__Brief__: Those lines of the material below that fall between its first line and the line with "Switch to Enable Image Watermark tab", both included, are to be repeated exactly.

Raw data: Begin

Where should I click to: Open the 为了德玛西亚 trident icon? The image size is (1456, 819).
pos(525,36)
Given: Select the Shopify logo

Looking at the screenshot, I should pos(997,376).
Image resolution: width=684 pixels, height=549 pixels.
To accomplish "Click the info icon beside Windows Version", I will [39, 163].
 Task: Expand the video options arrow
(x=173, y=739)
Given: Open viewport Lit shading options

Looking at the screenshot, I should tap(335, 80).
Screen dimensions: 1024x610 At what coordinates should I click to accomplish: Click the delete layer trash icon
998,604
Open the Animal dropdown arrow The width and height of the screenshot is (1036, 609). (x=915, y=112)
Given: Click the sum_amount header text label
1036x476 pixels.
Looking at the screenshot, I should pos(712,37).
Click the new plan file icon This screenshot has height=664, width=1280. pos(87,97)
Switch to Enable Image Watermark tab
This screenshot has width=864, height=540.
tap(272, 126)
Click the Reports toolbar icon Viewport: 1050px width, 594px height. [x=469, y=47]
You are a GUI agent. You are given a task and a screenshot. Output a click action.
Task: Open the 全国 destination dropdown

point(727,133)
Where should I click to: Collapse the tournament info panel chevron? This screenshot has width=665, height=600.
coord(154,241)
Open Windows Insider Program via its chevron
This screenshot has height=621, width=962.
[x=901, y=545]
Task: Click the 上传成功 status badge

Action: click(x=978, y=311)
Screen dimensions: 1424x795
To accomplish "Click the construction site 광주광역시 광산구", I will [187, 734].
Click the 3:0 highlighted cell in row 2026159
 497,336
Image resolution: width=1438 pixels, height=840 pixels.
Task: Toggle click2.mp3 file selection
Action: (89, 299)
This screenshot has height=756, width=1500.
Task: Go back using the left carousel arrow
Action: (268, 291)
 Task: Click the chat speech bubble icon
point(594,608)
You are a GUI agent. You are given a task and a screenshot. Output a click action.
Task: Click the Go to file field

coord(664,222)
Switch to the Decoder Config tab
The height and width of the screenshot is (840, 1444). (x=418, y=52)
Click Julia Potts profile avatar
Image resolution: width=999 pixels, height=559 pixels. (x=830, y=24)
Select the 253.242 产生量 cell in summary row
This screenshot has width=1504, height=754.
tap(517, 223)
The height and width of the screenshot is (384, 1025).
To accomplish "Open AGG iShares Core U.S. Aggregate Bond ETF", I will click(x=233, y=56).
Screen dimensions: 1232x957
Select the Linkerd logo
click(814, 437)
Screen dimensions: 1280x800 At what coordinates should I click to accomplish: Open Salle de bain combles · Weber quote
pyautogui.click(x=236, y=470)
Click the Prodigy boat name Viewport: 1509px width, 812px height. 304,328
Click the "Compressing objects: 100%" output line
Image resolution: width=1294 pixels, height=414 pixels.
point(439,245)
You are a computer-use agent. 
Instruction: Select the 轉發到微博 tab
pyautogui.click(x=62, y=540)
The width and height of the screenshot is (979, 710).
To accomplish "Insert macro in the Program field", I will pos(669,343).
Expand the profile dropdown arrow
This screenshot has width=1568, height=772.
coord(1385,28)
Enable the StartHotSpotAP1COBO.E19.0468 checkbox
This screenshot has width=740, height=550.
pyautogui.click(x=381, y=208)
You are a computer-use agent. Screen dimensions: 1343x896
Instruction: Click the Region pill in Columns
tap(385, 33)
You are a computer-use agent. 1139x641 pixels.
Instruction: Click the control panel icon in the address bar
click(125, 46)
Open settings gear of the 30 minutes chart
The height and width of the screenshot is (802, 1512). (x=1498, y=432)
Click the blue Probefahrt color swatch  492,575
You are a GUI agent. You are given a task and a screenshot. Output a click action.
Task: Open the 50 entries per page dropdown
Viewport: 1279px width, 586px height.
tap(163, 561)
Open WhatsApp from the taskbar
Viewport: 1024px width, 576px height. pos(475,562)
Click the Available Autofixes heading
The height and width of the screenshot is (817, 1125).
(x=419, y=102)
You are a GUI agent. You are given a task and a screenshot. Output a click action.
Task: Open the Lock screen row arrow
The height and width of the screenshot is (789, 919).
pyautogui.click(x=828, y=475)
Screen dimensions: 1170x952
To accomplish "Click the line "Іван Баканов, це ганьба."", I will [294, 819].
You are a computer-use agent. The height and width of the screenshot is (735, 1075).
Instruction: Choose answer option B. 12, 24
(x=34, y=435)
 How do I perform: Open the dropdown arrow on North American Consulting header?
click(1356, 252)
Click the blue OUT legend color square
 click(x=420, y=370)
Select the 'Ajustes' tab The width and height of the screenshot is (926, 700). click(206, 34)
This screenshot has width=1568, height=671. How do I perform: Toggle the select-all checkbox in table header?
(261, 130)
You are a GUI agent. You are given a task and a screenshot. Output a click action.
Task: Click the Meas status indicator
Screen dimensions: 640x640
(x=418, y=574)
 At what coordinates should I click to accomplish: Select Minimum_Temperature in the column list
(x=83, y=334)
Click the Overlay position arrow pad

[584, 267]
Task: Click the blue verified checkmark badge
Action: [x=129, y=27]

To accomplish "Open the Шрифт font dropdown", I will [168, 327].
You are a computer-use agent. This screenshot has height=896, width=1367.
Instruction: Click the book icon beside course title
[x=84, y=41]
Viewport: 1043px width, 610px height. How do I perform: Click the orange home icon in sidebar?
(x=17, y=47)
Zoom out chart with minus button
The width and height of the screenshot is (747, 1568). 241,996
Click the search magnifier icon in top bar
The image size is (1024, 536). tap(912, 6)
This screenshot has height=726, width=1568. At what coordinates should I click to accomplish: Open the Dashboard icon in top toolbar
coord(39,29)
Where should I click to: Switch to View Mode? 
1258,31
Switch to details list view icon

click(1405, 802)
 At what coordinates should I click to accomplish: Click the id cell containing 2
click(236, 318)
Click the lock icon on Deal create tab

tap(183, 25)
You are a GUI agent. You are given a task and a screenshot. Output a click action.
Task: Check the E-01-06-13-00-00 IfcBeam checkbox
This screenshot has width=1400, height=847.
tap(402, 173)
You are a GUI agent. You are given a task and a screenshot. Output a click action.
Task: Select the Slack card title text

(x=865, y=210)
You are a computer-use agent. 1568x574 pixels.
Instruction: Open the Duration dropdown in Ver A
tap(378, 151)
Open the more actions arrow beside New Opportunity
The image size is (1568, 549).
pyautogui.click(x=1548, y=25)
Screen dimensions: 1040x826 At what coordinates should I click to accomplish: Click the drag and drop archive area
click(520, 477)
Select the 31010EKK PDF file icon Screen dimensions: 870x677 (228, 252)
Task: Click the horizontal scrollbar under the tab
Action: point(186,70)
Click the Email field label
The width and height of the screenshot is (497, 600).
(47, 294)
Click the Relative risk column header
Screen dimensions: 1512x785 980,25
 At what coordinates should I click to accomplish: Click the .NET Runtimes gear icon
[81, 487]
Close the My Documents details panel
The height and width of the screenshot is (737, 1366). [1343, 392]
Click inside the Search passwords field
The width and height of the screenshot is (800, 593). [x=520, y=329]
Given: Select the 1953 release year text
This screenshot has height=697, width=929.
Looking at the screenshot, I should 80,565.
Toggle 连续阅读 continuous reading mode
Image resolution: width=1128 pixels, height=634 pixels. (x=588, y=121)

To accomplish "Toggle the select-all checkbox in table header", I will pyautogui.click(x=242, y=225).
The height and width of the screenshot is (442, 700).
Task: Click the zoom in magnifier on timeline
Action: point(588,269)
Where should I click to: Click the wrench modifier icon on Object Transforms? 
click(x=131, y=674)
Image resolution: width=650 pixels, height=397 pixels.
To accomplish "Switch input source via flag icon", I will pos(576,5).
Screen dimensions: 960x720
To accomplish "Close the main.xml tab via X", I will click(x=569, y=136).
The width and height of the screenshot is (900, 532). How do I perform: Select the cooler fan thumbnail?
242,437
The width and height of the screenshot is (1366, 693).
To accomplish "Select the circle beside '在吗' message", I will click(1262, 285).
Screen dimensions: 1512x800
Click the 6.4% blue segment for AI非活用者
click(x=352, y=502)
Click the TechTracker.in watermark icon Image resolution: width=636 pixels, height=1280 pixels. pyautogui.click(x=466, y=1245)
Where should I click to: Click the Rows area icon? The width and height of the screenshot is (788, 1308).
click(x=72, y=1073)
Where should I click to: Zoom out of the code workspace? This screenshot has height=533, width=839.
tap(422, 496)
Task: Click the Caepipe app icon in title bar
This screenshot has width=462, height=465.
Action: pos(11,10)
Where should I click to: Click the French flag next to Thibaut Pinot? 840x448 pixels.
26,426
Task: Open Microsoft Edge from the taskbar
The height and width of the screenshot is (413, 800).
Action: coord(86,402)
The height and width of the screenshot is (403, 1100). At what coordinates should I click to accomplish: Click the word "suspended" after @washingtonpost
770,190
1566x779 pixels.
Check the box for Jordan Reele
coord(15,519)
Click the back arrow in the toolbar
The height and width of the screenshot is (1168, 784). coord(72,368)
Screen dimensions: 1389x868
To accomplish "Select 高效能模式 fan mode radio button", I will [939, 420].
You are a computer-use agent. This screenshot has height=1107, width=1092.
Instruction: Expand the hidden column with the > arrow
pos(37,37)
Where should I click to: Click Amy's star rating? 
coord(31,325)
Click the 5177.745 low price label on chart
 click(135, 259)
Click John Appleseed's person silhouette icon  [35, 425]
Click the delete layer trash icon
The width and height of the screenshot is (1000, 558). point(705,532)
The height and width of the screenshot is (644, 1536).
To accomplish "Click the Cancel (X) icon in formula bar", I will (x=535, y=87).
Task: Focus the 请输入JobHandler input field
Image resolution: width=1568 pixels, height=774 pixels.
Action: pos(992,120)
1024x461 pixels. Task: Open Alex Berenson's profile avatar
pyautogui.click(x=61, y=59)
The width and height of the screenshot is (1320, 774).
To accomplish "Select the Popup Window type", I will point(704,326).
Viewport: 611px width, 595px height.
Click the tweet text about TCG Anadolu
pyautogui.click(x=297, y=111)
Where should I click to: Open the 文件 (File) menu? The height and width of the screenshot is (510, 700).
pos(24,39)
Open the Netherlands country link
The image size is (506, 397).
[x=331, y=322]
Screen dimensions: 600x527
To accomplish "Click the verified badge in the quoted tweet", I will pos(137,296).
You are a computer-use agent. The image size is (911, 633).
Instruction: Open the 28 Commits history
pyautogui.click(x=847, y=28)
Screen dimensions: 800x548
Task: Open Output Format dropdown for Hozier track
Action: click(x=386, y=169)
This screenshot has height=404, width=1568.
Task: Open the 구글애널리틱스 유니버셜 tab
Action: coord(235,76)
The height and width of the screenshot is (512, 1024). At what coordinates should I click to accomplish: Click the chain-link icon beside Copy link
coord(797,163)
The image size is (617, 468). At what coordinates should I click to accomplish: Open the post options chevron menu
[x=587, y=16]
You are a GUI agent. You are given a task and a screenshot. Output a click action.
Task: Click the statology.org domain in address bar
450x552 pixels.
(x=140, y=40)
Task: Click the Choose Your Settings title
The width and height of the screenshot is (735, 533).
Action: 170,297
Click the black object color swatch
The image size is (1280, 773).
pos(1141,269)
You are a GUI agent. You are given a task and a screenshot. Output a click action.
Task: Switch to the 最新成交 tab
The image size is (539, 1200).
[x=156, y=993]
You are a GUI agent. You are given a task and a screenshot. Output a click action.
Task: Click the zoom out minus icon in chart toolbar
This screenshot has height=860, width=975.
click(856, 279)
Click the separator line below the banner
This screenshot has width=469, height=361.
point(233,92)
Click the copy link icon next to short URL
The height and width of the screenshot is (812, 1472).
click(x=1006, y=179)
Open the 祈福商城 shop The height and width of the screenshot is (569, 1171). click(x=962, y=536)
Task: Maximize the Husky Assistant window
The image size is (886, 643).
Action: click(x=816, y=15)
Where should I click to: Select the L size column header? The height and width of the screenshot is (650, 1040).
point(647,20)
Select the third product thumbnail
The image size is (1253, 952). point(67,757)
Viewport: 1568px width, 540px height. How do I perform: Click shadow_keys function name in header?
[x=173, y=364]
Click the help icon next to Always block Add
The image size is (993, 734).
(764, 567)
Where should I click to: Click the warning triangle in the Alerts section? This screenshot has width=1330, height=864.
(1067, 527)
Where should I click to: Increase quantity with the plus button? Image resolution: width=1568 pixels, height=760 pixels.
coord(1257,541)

Raw data: End

__Answer to the exercise__:
Where should I click to: Open the 为了德玛西亚 trident icon? The image size is (1456, 819).
pos(525,36)
Given: Select the Shopify logo

Looking at the screenshot, I should pos(997,376).
Image resolution: width=684 pixels, height=549 pixels.
To accomplish "Click the info icon beside Windows Version", I will [39, 163].
 Task: Expand the video options arrow
(x=173, y=739)
Given: Open viewport Lit shading options

Looking at the screenshot, I should tap(335, 80).
Screen dimensions: 1024x610 At what coordinates should I click to accomplish: Click the delete layer trash icon
998,604
Open the Animal dropdown arrow The width and height of the screenshot is (1036, 609). (x=915, y=112)
Given: Click the sum_amount header text label
1036x476 pixels.
Looking at the screenshot, I should pos(712,37).
Click the new plan file icon This screenshot has height=664, width=1280. pos(87,97)
Switch to Enable Image Watermark tab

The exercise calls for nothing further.